Alcohol consumption is a risk factor for several diseases. The loss of lucidity associated with its use could also affect the ability to make consistent decisions that individuals often face, besides self-control control problems that may also, like a vicious cycle, cause undesired alcohol consumption.


This paper empirically tests the impact of that present bias on savings behavior. The author, by conducting a field experiment with 229 cycle-rickshaw peddlers in Chennai, India, shows that increasing sobriety during the day causes an increase in individuals’ savings. This effect trickled, besides from the increased resources due to the decrease in alcohol spending, from the lowered self-control following sobriety. By the first-stage of tracking sobriety on savings behavior, the author isolated the effect of incentives for sobriety on alcohol consumption and finds that the demand of commitment devices for sobriety reinforces the positive effect of sobriety on self-control and that would mean a self-awareness about self-control problems by the individuals. Analogously, this suggests 1) alcohol use affects the mechanisms that strengthen poverty, 2) many policies that include incentives for sobriety may be effective to mitigate the effects alcohol consumption has on savings behavior.

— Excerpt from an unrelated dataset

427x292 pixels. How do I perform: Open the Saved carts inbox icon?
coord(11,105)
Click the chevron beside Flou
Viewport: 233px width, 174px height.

This paper contributes to the abundant literature on self-control problems: effort provision in the workplace (Kaur et al., 2015), in consumption-savings decisions (Ashraf et al., 2006), in the smoking (Giné et al., 2010), in laboratory experiments (Augenblick et al. 2015, Augenblick and Rabin, 2018), among others. It helps also understand a significant part of the growing literature on saving decisions among the poor and the effect of incentives on the health-related behavior.


One could argue that few weeks of field experiment are very thin to capture the complex behaviors of the poor, and that there could be other biases playing a role in the long run, but the paper provides a neat and simple identification strategy. Must read.